Embora esse recurso seja uma das melhores estratégias do livro para estruturar e contar sua história, Lightman às vezes tropeça na utilização dos possíveis desdobramentos dele. Explico-me: a cada novo paradigma de tempo, ele usa as pessoas e suas vidas como termômetro das mudanças, o que significa que ele pode utilizar, basicamente, qualquer evento, qualquer pessoa e qualquer situação como forma de evidenciar como a mudança de tempo representa um impacto profundo na própria forma de existência. Contudo, ele acaba (indiretamente) voltando quase sempre aos mesmos exemplos, pois sempre há um casal se beijando ou fazendo amor, uma cena cotidiana de Berna (uma carroça de verduras que chega, um leiteiro em sua faina diária, um merceeiro arrumando as frutas nas gôndolas etc.), alguma cena bucólica (alguém observando um lago, ou deitado sobre a relva, ou sob uma árvore etc.). Nesse sentido, a cada novo padrão de tempo desenha-se um novo mundo, mas cujas manifestações são quase sempre as mais provincianas, exploradas mais em quantidade e mais em sua superfície.

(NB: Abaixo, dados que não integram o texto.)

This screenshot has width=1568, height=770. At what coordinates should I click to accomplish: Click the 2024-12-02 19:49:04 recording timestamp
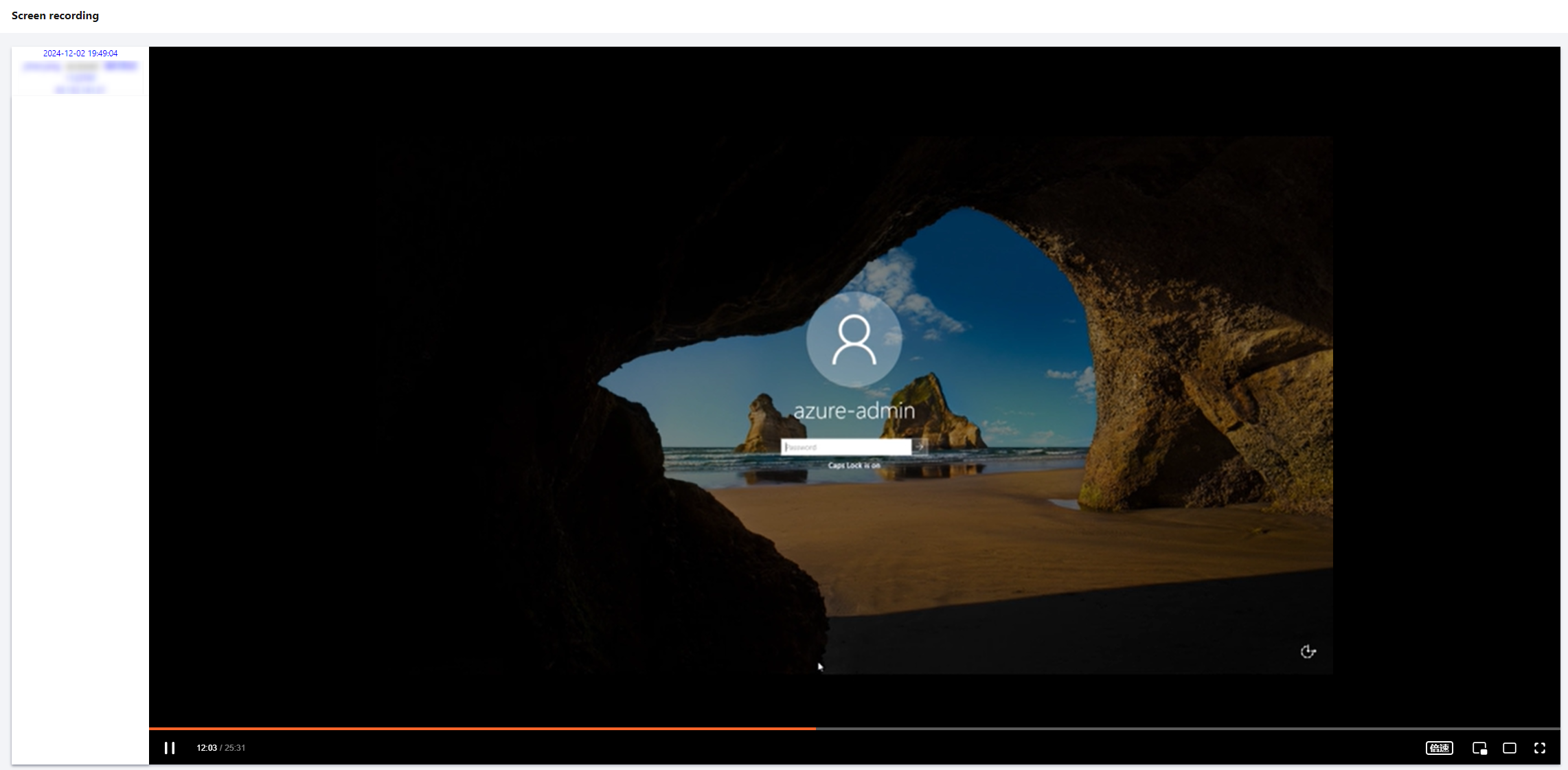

De qualquer forma, Sonhos de Einstein permanece como um livro interessante, que carrega potencial para extrapolar o senso comum a respeito do tempo e, pelo diálogo da lógica com a especulação, permite exercitar um pressuposto muito citado (e bastante controverso) do próprio Einstein, o qual dava à imaginação um lugar privilegiado na produção do conhecimento e na investigação científica.